Wednesday, 29 May 2024

Bite Idioms

Several words have become part of the language in being used in phrases. Last time we looked at ‘hard’ and now look at ‘bite’.

Bite the bullet first appears in the 1891 novel The Light That Failed by Rudyard Kipling. It is often said to originate in a bullet being bitten on by a patient undergoing an operation in times when anesthetics were unavailable – while this sounds good and is likely of military origins, records show the leather strap was employed nearly all the time. In the 1975 film Bite the Bullet, one character breaks a tooth and exposes the nerve, but with treatment unavailable uses the casing from a bullet to perform a repair.


Bites, as slang to describe something one doesn’t like, has unclear origins but doesn’t seem to have been in use before the 1960s.

Bite the dust is first known in 1748, appearing in Tobias Smollett’s translation of The Adventures of Gil Blas of Santillane.

Bite off more than one can chew is said to originate in the early 19th century when American’s would more often chew tobacco. Greedy tobacco chewers hoping to get a good return for their money would do just what the phrase says.

Bite one’s head off has been used since the original early sixteenth century version of ‘bite someone’s nose off’ fell out of favour.


Bite the hand that feeds you is first seen around 600BC by the Greek poet Sappho; while English had to wait until 1711 when political writer Edmund Burke wrote “having looked to the government for bread, on the first scarcity they will turn and bite the hand that fed them.”


Bitten by the bug has been seen since 1739, when it appeared in the writings of J. Douglas.

Bite one’s tongue is first seen in the 1590s, yet it replaces an earlier 14th century phrase ‘bite one’s lip’ with the same meaning.

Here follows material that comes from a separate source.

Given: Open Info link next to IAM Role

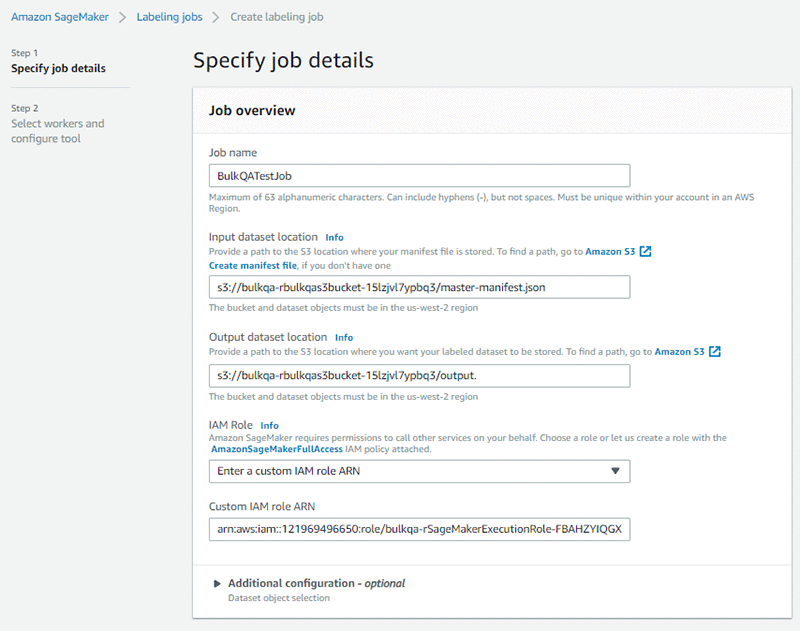Looking at the screenshot, I should [269, 426].
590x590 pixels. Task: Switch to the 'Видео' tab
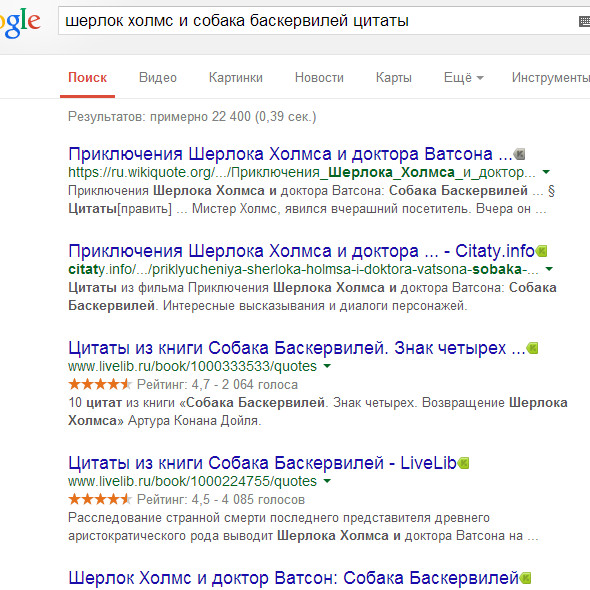pyautogui.click(x=158, y=78)
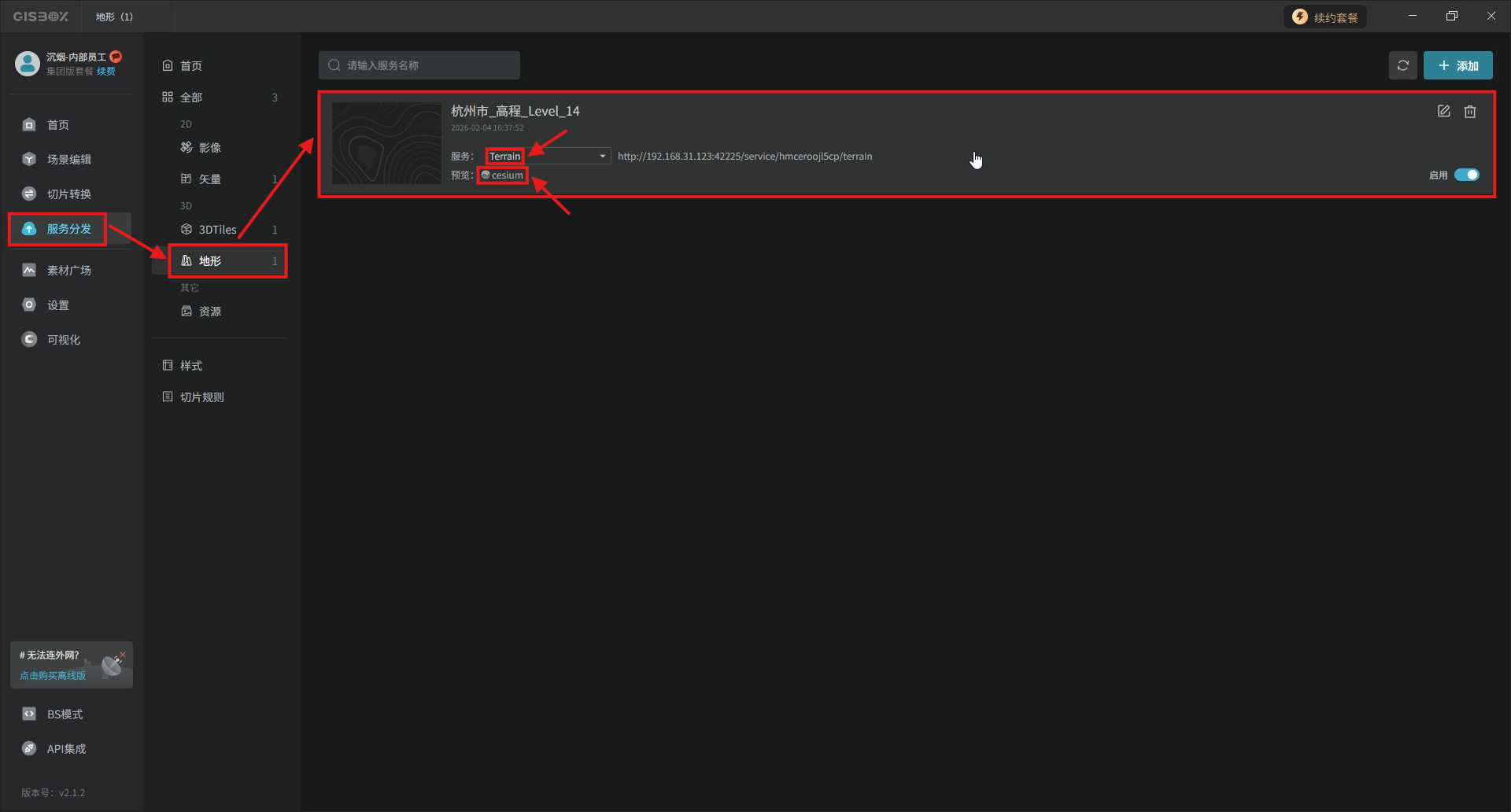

Another bite at the cherry is thought to have originated with the cherry pickers – that’s people who actually picked cherries by hand, and not a rising platform – who were said to have eaten a good proportion of what they picked.

Bark is worse than his bite is first seen in English from the 16th century, yet the Roman historian Quintus Curtius Rufus used it in the first century AD.

Hair of the dog that bit you, often abbreviated to ‘hair of the dog’, began as an actual medical treatment where hair from the rabid dog that bit a person would be applied to the wound in the belief it would help cure the patient. Having a drink to cure a hangover uses the same logic.


Sound bite has only been seen since the 1970s, although it took a decade or two to come into popular usage.


Love bite, also known as a hickey, is first described in 1855 by the German romantic poet Heine, who wrote “And at the shoulder looked she too; And them she kissed contented; Three little scars, joy; Wounds her love in Passion’s hour indented.”

Bite me, a slang term suggesting discontent or disapproval, originated in American campuses during the 1980s.